Les succursales de classe 1 devront se plier à des exigences plus lourdes en matière de gouvernance, de reporting financier, et de conformité aux normes de l’UE.
Une pression réglementaire accrue et des incertitudes pour les transferts de fonds
Un autre changement de taille : les autorités nationales pourront exiger qu’une succursale étrangère se transforme en filiale, soumise à une autorisation complète si elle dépasse certains seuils d’actifs (10 à 40 milliards d’euros). Une mesure qui inquiète particulièrement les banques marocaines, notamment en France, en Espagne, en Italie, en Belgique ou aux Pays-Bas, où résident de larges communautés marocaines.
En effet, les transferts d’argent des Marocains de l’étranger représentent près de 20 % des dépôts bancaires au Maroc. Toute entrave à la fluidité de ces opérations pourrait avoir des répercussions économiques majeures.
Le Maroc réagit : une task force pour préserver les intérêts nationaux
Face à cette réforme perçue comme une menace, le Maroc a mis en place une task force permanente composée de Bank Al-Maghrib, des ministères concernés et des grandes banques opérant en Europe. L’objectif : engager un dialogue avec la Commission européenne et les pays partenaires pour garantir la continuité des transferts et limiter les impacts sur la diaspora.

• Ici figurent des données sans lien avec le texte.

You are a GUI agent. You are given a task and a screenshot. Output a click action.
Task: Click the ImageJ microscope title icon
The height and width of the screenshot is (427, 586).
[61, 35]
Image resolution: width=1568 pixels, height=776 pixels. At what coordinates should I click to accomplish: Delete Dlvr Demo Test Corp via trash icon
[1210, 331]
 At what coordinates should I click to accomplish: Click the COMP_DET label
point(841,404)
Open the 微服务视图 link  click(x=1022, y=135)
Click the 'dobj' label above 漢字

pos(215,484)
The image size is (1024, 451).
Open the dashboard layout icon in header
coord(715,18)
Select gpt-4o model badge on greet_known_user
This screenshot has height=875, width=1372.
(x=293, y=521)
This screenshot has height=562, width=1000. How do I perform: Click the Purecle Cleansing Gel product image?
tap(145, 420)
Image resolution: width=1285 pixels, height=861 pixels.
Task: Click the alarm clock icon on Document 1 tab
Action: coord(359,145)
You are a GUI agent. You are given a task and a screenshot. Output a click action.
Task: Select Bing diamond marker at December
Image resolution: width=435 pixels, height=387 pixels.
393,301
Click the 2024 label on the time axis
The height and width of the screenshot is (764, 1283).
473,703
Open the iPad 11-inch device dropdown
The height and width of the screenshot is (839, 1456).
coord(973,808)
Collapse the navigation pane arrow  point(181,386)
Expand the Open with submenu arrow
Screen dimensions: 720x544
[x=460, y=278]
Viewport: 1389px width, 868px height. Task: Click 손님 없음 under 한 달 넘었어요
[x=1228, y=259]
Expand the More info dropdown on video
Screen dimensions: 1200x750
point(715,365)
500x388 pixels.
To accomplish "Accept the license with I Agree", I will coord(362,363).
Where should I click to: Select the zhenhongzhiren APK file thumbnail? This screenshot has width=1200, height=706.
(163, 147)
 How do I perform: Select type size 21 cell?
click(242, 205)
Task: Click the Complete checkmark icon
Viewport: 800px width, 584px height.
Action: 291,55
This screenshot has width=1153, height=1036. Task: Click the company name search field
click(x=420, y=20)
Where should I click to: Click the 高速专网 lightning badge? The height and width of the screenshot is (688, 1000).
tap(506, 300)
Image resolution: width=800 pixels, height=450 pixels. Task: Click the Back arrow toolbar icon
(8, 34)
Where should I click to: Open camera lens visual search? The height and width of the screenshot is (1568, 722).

Le gouverneur de Bank Al-Maghrib, Abdellatif Jouahri, a exprimé son insatisfaction :
« La manière dont la directive a été rédigée donne l’impression qu’ils veulent que les flux financiers restent au sein de l’UE », a-t-il déclaré en mars 2024, pointant un risque de réduction drastique des marges de manœuvre pour les banques marocaines.
Des solutions alternatives, notamment numériques, sont à l’étude pour contourner les obstacles à venir.
Une course contre la montre d’ici 2026
La Directive 2024/1619 est entrée en vigueur le 9 juillet 2024. Les États membres ont jusqu’au 10 janvier 2026 pour l’intégrer dans leur droit national. Les banques marocaines disposent donc de moins de deux ans pour s’adapter, négocier, ou transformer leurs structures européennes afin de rester opérationnelles et compétitives.
Pour Rabat, le défi est clair : défendre les intérêts stratégiques du pays et maintenir le lien vital avec sa diaspora, face à un encadrement bancaire européen qui se durcit.